Data for this exercise section start

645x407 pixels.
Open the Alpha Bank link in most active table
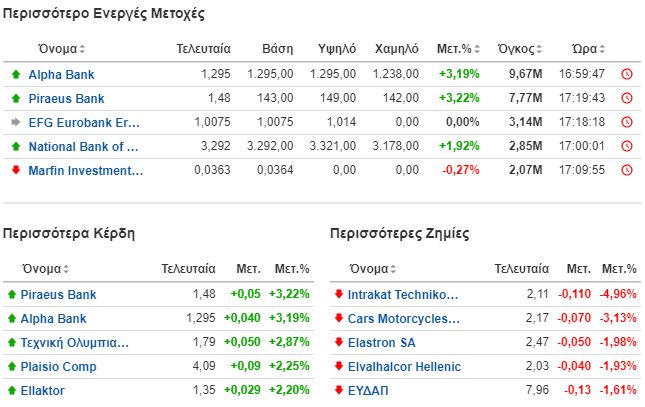62,74
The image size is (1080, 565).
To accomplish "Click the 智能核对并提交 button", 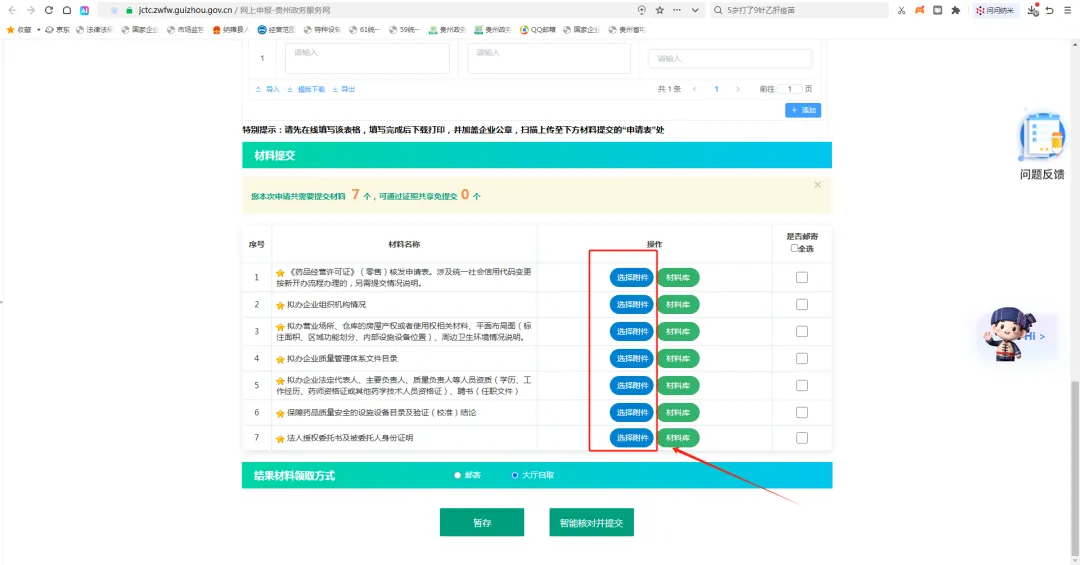I will 591,522.
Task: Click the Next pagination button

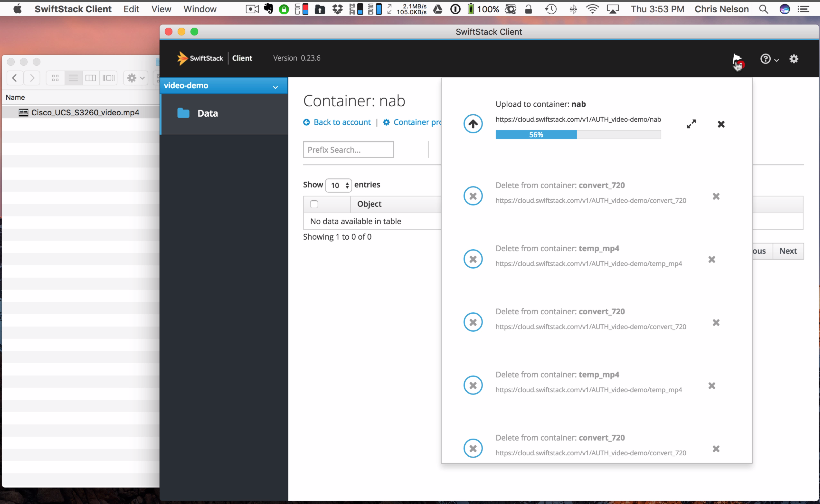Action: tap(788, 251)
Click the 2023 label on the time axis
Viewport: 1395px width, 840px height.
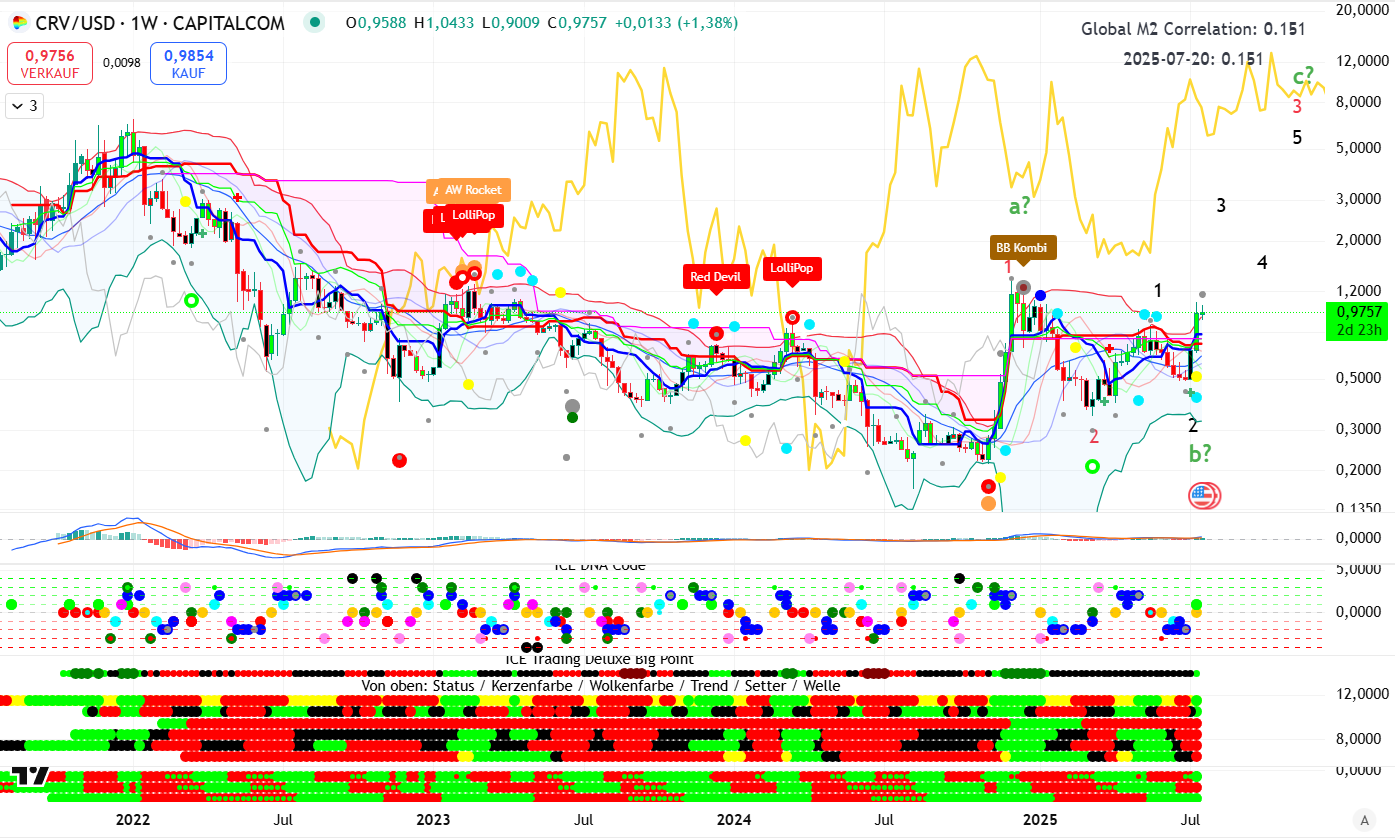click(433, 820)
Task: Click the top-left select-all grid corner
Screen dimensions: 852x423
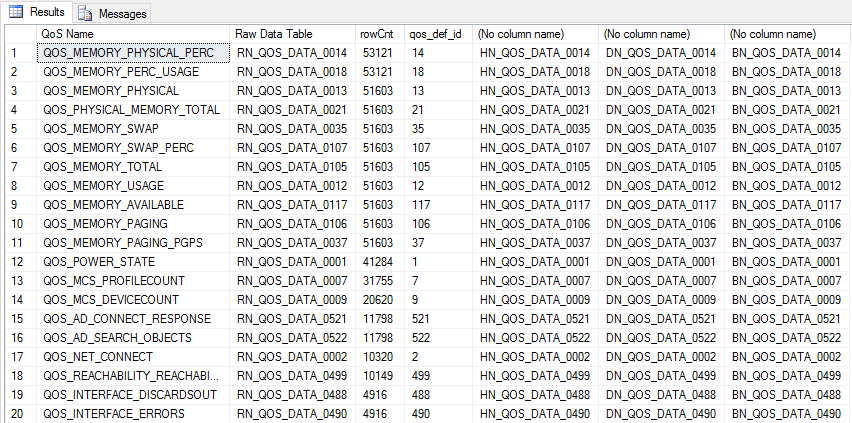Action: (17, 33)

Data for this exercise section end

* _Problem details_
Your answer must be the lines from the one containing "Click the 2023 label on the time axis" through the final line of the entries, duplicated exactly, with both ends kept and all pictures left out.

* _Answer below_
Click the 2023 label on the time axis
Viewport: 1395px width, 840px height.
click(433, 820)
Task: Click the top-left select-all grid corner
Screen dimensions: 852x423
Action: (17, 33)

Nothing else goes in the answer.